Why is the Current Owner Selling The Business?

There are all sorts of reasons why people resolve to sell businesses. Nevertheless, the genuine factor and the one they tell you may be 2 absolutely different things. As an example, they may claim "I have a lot of other responsibilities" or "I am retiring". For numerous sellers, these factors are valid. But, for some, these may just be justifications to try to conceal the reality of altering demographics, increased competition, recent reduction in profits, or an array of various other factors. This is why it is very important that you not depend completely on a vendor's word, yet instead, utilize the seller's response along with your overall due diligence. This will paint a more practical picture of the business's current situation.
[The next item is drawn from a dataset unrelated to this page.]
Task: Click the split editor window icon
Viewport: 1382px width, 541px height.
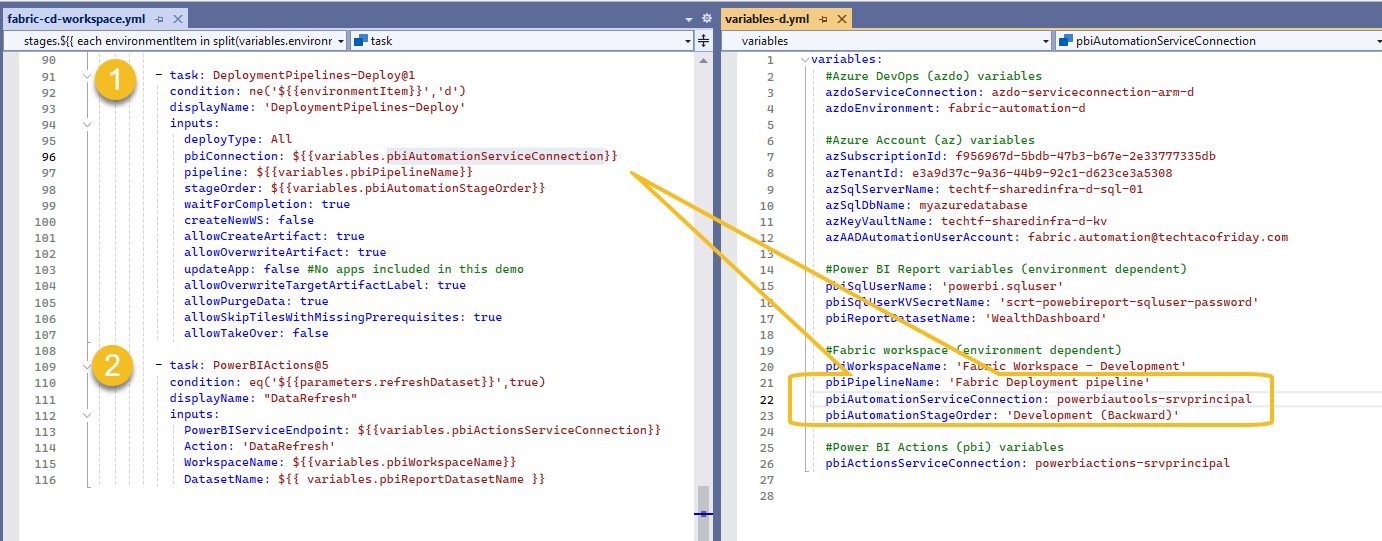Action: click(703, 41)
Existing Debts and Future Obligations

If the current business is in debt, which lots of businesses are, then you will have reason to consider this when valuating/preparing your offer. Numerous companies finance loans in order to cover things such as inventory, payroll, accounts payable, so on and so forth. Remember that sometimes this can mean that earnings margins are too thin. Numerous organisations come under a revolving door of taking on debt as a way to pay back various other loans. In addition to debts, there may likewise be future obligations to take into consideration. There may be an outstanding lease on tools or the structure where the business resides. The business might have existing contracts with suppliers that must be fulfilled or may result in penalties if canceled early.
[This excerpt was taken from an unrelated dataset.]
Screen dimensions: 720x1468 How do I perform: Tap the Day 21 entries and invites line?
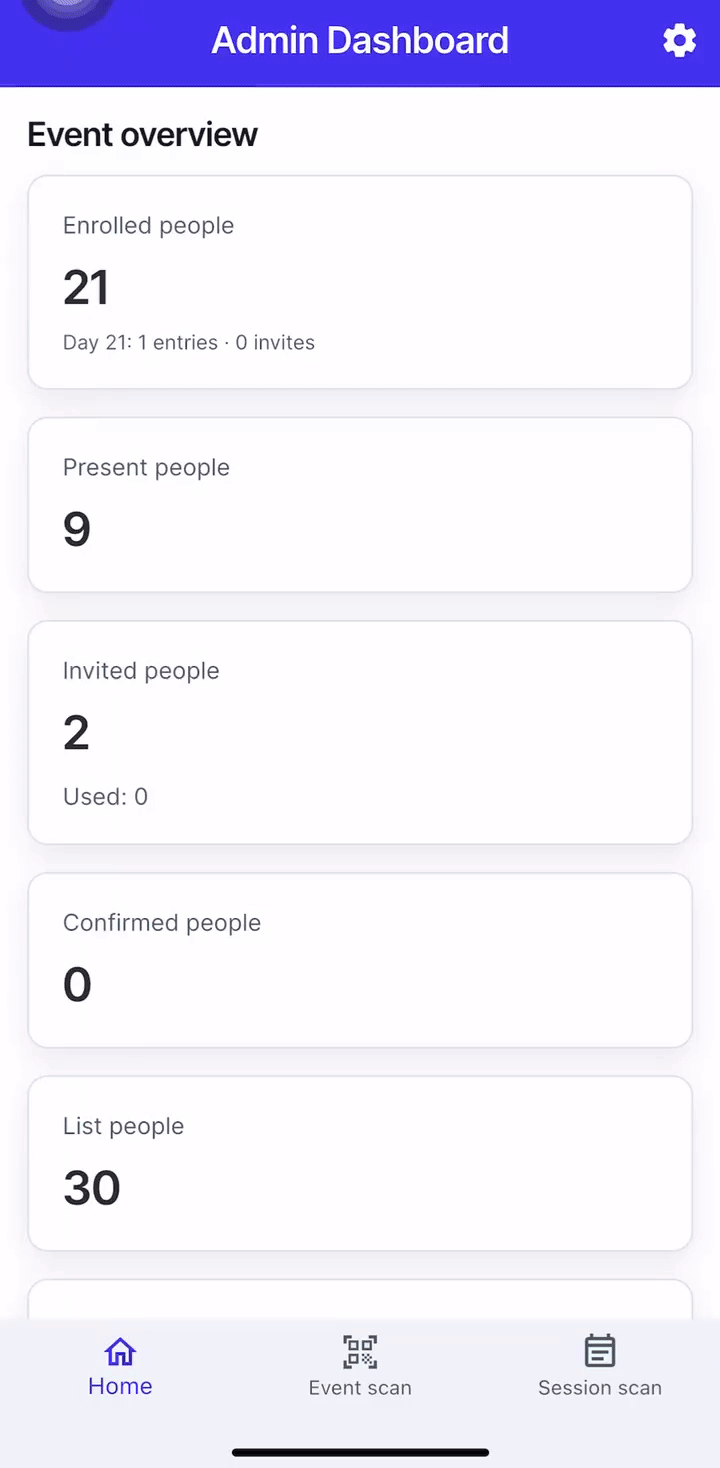pyautogui.click(x=189, y=342)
Understanding the Customer Base, Competition and Area Demographics

Exactly how do businesses in the location draw in brand-new clients? Most times, operating businesses have repeat clients, which form the core of their daily profits. Specific variables such as new competitors sprouting up around the location, roadway building, and also staff turn over can impact repeat clients and also negatively affect future earnings. One essential thing to think about is the placement of the business. Is it in an extremely trafficked shopping mall, or is it hidden from the main road? Clearly, the more individuals that see the business often, the greater the possibility to develop a returning client base. A final thought is the basic location demographics. Is the business situated in a densely inhabited city, or is it situated on the edge of town? Just how might the local median family income impact future earnings potential?